Charles-Quint se posait en suprême arbitre de la loyauté!… en défenseur de la réputation de son ennemi! François Ier n’avait plus qu’à se confondre en remerciements; il en était réduit à rougir d’avoir eu seulement la pensée de l’arrestation! Hâtons-nous d’ajouter que le roi ne sentit nullement le rouge monter à son front. Mais il ne demeura pas insensible aux adroites paroles de l’empereur qui, le voyant à peu près désarmé, s’empressa de lui porter le dernier coup:

– Mon cher sire, s’écria-t-il, tranchons une bonne fois cette sotte et irritante question du Milanais! Le beau duché, par ma foi! Et voilà une vraie pierre d’achoppement sur votre chemin! Je rougis que, pour si peu, nous ayons à réprimer la sympathie qui nous porte l’un vers l’autre!…

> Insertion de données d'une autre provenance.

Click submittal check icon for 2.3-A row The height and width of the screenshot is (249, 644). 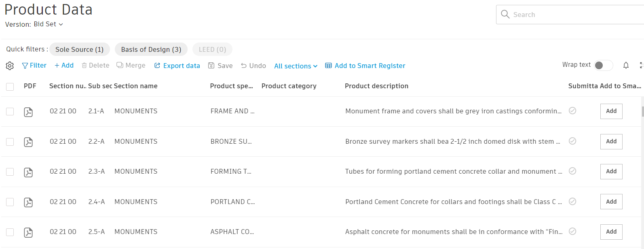pyautogui.click(x=572, y=171)
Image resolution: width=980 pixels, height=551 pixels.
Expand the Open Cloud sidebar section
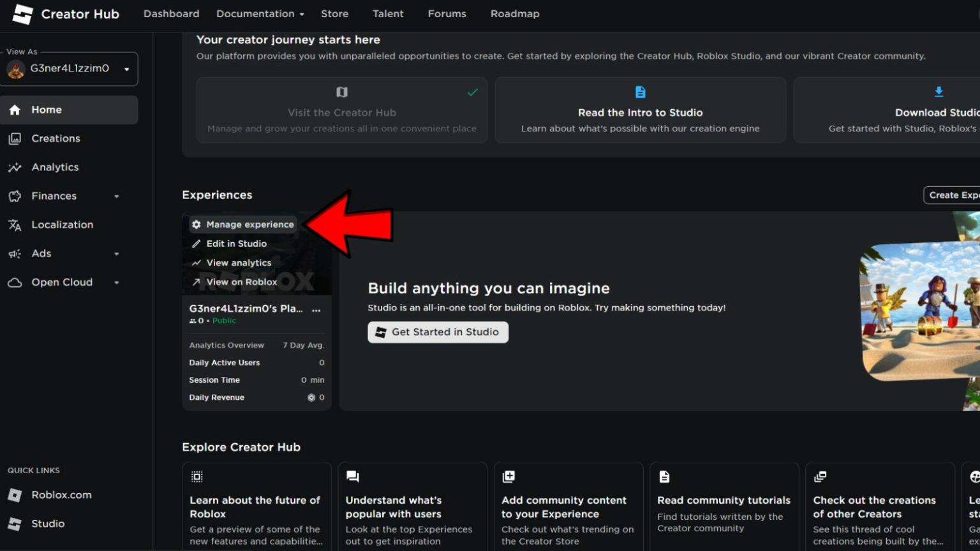[x=117, y=282]
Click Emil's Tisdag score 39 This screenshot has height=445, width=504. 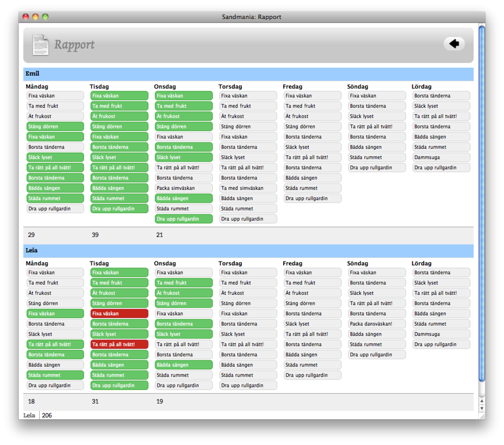pyautogui.click(x=96, y=235)
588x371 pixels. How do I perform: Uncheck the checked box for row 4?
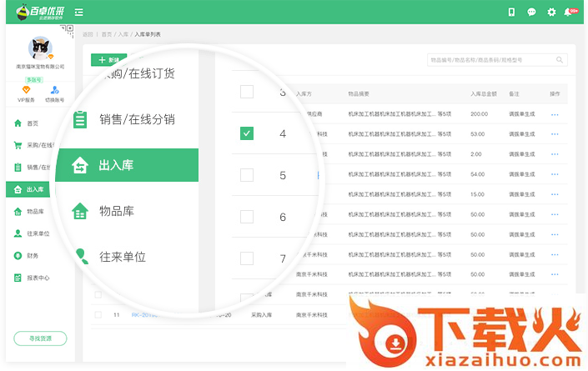pos(246,133)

– À la bonne heure! dit François Ier tout heureux. Tranchons, mon frère, tranchons au plus vite!…

Charles-Quint prit place dans un fauteuil et François Ier, pour ne pas rester debout – signe d’infériorité – dut s’asseoir également. Or l’empereur disait que l’action impulsive est plus naturelle à un homme debout qu’à un homme assis; que le simple fait de se lever, d’abandonner un bon siège, fut souvent un obstacle à un acte violent, – obstacle précaire, il est vrai, obstacle tout de même. Nous n’avons pas eu occasion de faire des observations sur le bien ou mal fondé de cette remarque; nous nous en rapporterons donc à ce que disait l’empereur, car un empereur, comme l’affirmait ce bon Sanche d’Ulloa, ne saurait se tromper.

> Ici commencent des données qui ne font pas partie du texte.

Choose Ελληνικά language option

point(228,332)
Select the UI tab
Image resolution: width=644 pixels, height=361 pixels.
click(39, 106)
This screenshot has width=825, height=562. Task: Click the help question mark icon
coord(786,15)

– Sire, continua Charles-Quint, je suis tout disposé à entrer dans les vues de Votre Majesté. De vous à moi, vous pouvez tenir pour certaine ma bonne volonté de vous rendre le Milanais…

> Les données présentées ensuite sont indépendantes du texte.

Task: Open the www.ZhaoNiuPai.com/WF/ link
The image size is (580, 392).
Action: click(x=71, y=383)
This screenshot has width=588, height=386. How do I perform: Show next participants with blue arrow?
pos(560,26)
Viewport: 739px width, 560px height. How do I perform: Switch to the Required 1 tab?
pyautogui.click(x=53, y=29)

– Ah! s’écria François Ier, ce serait la fin de nos discordes!

– Oui, mais que dira-t-on de moi si je vous fais ouvertement cet abandon, tandis que je suis votre hôte? Sire, on dira que j’ai eu peur. Sire, il ne faut pas que quelqu’un au monde puisse dire que l’empereur Charles a eu peur! Sire, je vous demande d’avoir de ma réputation de bravoure le même souci que je vous montre de votre réputation de loyauté… Voici donc ce que je vous propose, se hâta d’ajouter Charles-Quint avant que François Ier eût eu le temps de protester: remettons chacun nos pleins pouvoirs au comte de Loraydan… acceptez-vous ceci?